As a trainer, I feel a dutiful responsibility to demonstrate a strong, fit body, balanced nutrition, and a healthy life-work balance to my clients – but I have long given up on the pursuit of perfection.  As a wellness and health coach, I make my own tradeoffs too, and those of you know who me know that I will always choose an ice cold beer over uncovering those 3rd-6th abs (I’m ok with a two-pack at age 34, aight?).

So how do you know if you have a disordered relationship with food?  A wise man once said, check yourself before you wreck yourself:

  • Are you terrified of becoming overweight (especially if you have never been overweight)?
  • Do you feel guilt after eating?
  • Do you avoid eating, even when you are physically hungry?
  • Have others expressed concern over how much you eat, whether too little or too much?
  • Do you exercise with the sole purpose of burning the caloric content of your food?
  • Do you feel controlled by the food that you choose to eat (or not eat)?
  • Do you feel like others pressure you to eat more/less?
  • Do you claim to feel better when your stomach is empty?
  • Are you constantly preoccupied with thoughts about being fat or being thin?
  • Do you avoid trying new foods, going to social events with food present, or celebrating with food because you are afraid of eating “bad” food?
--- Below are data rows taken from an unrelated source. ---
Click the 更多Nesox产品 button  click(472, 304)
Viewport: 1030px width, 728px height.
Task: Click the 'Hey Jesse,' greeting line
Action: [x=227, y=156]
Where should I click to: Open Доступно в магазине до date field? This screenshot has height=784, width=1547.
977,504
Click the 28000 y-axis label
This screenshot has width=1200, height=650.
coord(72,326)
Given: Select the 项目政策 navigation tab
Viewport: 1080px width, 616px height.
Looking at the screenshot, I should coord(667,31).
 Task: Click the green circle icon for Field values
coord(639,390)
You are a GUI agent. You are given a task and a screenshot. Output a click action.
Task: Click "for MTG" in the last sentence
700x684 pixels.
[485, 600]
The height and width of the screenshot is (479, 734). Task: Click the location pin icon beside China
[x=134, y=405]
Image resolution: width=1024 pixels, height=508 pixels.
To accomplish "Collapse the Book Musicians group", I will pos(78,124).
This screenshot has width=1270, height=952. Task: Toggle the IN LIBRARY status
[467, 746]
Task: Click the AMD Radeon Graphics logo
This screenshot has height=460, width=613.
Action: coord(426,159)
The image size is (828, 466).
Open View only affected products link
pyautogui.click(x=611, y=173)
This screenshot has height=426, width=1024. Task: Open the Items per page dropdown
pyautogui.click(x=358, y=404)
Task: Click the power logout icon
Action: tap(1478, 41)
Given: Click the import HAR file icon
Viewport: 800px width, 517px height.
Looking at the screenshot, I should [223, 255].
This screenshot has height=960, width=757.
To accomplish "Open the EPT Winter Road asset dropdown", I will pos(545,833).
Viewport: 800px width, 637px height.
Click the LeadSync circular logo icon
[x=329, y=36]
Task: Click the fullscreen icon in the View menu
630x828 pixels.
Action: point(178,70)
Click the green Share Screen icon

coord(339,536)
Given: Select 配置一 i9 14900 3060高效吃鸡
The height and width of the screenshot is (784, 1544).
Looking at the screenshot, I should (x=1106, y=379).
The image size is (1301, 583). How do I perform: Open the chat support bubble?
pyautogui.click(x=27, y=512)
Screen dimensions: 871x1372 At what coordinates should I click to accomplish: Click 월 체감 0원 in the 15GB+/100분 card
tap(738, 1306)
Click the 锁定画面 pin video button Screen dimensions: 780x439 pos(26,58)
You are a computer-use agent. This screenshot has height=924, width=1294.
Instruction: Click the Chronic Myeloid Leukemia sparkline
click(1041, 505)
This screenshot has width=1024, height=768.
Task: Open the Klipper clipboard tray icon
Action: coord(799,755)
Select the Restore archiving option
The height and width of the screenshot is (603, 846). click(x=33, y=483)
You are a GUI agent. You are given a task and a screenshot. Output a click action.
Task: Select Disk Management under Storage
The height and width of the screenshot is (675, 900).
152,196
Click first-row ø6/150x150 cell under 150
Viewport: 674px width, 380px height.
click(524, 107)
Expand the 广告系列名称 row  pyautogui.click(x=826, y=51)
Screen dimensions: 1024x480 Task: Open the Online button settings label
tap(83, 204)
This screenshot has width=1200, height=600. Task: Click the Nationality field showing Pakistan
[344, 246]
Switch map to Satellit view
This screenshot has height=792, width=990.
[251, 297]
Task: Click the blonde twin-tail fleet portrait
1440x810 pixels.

There’s no “grade” for the above test, but it is loosely based on the Eating Attitudes Test from Psychcentral.com, a screening tool used to pre-diagnose common disordered eating patterns before they become full-blown disorders – and I find it helpful to start some necessary – if often uncomfortable – discussions with clients that I sense may be heading down the DE path (or recovering from former DE patterns).

If you think you might have some of the warning signs of DE, definitely get an appointment with a nutritionist or dietitian to get your habits back on track and make sure you’re eating a balanced, satisfying, and nutritionally sound diet for your body. Healthy eating is a major part of a wellness lifestyle, but it’s not the only part – and when eating (or not eating) takes away the joy from other parts of your life, you know it’s time to reevaluate.

What tradeoffs do you make in balancing your body, health, diet – and sanity?